Although the functions in fplib are more-or-less abstract, their development originated in the need to solve real problems. Specifically, their development was guided by solving problems in computational proteomics, particularly in the detection of peptides using mass spectrometry. However, as examples from this field would be too domain-specific, their functionality is illustrated on a more general use-cases.

Example

Let us start with showing some examples of function composition.

One of the functions that is commonly used within fplib is dictf(), which simply transforms a dictionary into a function.

Imagine having defined a few colors, and a color encoding dictionary.

>>> colors = ['red', 'green', 'blue']
>>> encd = {'red': 0, 'green': 1, 'blue': 2}

We can encode the colors like this:

>>> encf = dictf(encd) # create the encoding function
>>> encs = map(encf, colors) # map it over the colors
>>> encs
[0, 1, 2]

Now suppose that the structure of the colors becomes more complex.

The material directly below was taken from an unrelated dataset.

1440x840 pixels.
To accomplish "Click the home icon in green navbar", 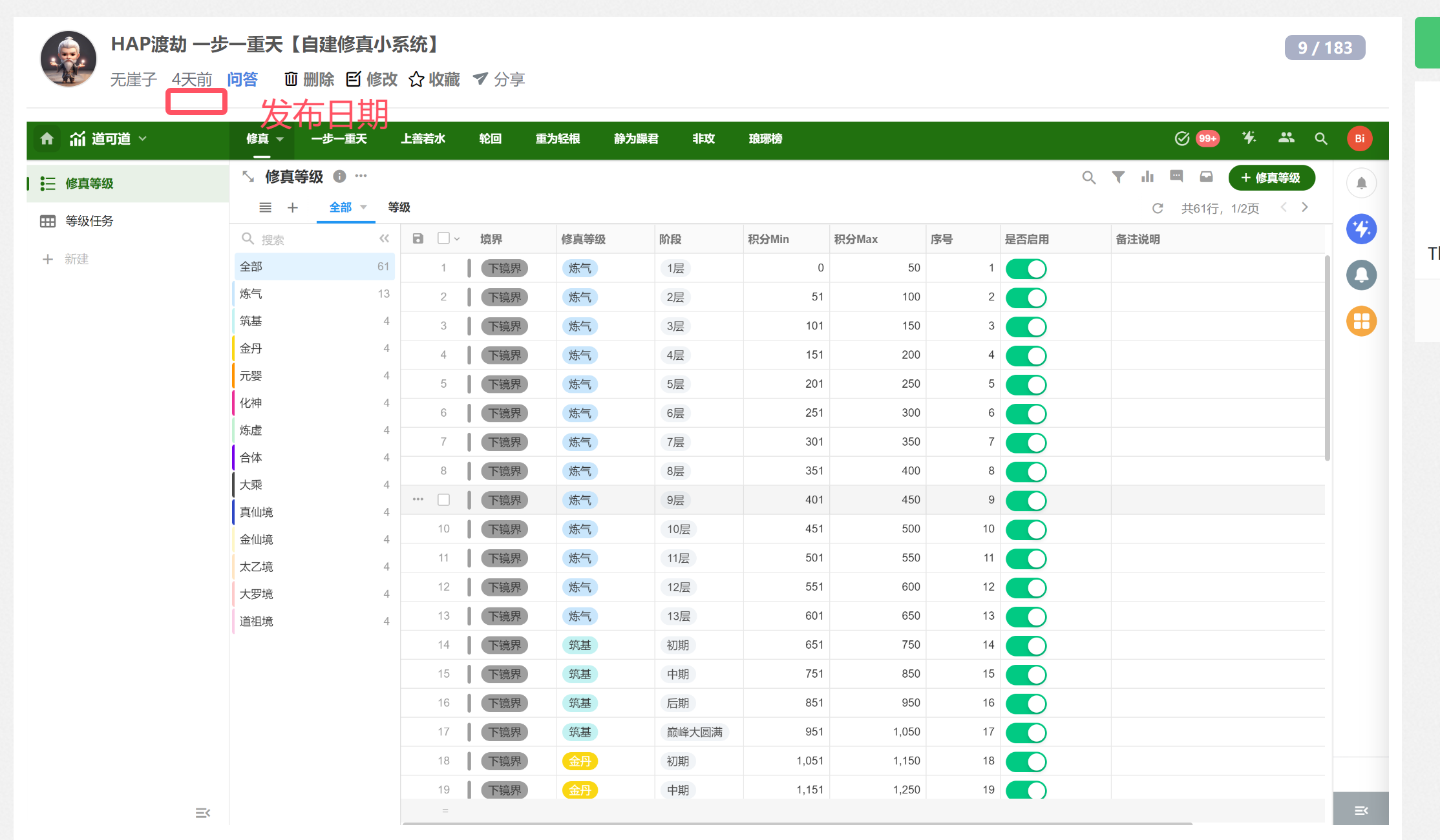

>>> lcolors = [['red', 'green'], ['green', 'blue']]

If we want to encode and preserve the structure, there are multiple approaches we can take. We will show three of them:

1. Transforming the function into a function over lists

One option is to transform a function f over an element into a function g over a list of elements (which applies the function f over each element). For this purpose, we have another function mapf().

We can make it work over lists as follows:

>>> lencf = mapf(encf) # transform into function over lists
>>> lencf(colors) # map over the list of colors
[0, 1, 2]

If we want to make it further work over lists-of-lists, we can do the following:

>>> llencf = mapf(lencf) # transform again
>>> llencf(lcolors)
[[0, 1], [1, 2]]

Although the structure might look rather unlikely to occur, similar situations happen quite often when dealing with pandas.DataFrames.

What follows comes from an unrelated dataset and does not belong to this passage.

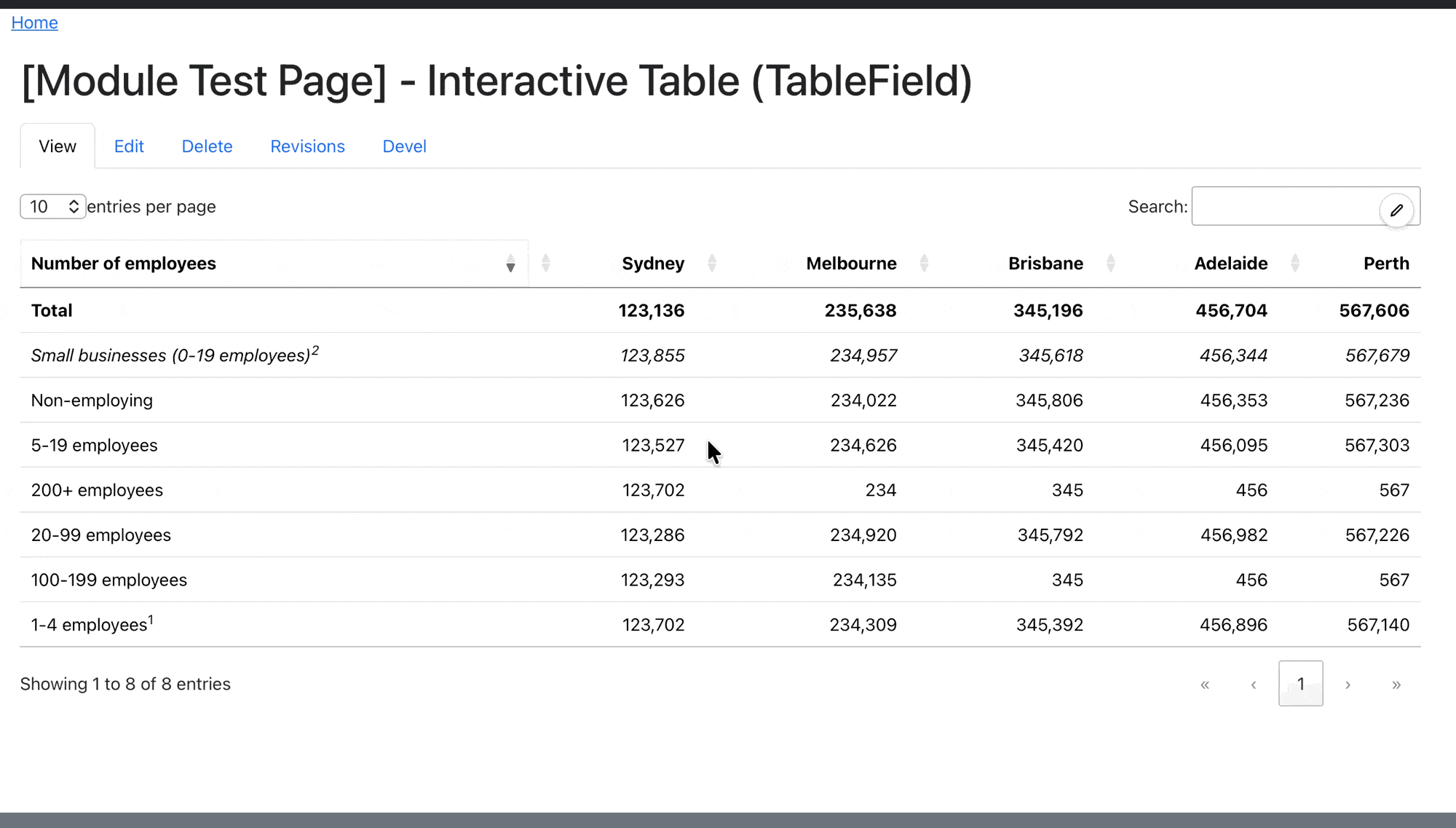
Task: Sort the table by the Adelaide column
Action: 1230,264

Suppose the frame contains lists of colors in a column.

>>> import pandas as pd
>>> df = pd.DataFrame({'colors': lcolors})
>>> df
          colors
0   [red, green]
1  [green, blue]

We could simply encode them as follows:

>>> df['encs'] = df['colors'].apply(mapf(dictf(encd)))
>>> df
          colors    encs
0   [red, green]  [0, 1]
1  [green, blue]  [1, 2]

Therefore, if we often apply functions, it is useful to be able to combine them in a compact manner.

Otherwise we would need to do something as follows:

>>> df['encs'] = df['colors'].apply(lambda l: [encd[e] for e in l])

Although this example looks quite alright in both cases, we needed to use two purely auxiliary names (l and e) for the latter. For such a basic computational process, it might seem as too much, especially because what we want to express is rather straightforward.

2. Playing with structure

Another approach we could take with fplib is to flatten the structure of the lcolors list, apply the encoding and put the structure back.

For this, we can remove the outer structure with unlist1().

>>> ucolors = unlist1(lcolors)
>>> ucolors
['red', 'green', 'green', 'blue']

Now we can map directly:

>>> uencs = map(encf, ucolors)
>>> uencs
[0, 1, 1, 2]

And finally, we can relist it back to the previous structure.

>>> lencs = relist1(uencs, lcolors)
>>> lencs
[[0, 1], [1, 2]]

Note

This approach is useful if we can perform some calculation much faster over the linear structure, but we need to restructure the results.

3. Deep mapping

Yet another approach would be to map deeply over the listed structure using deepmap().

This approach, however, is of different semantics, and is here shown rather as an example.

>>> deepmap(encf, lcolors)
[[0, 1], [1, 2]]

Summary

The functions in fplib can sometimes make the code more compact and more readable for some people.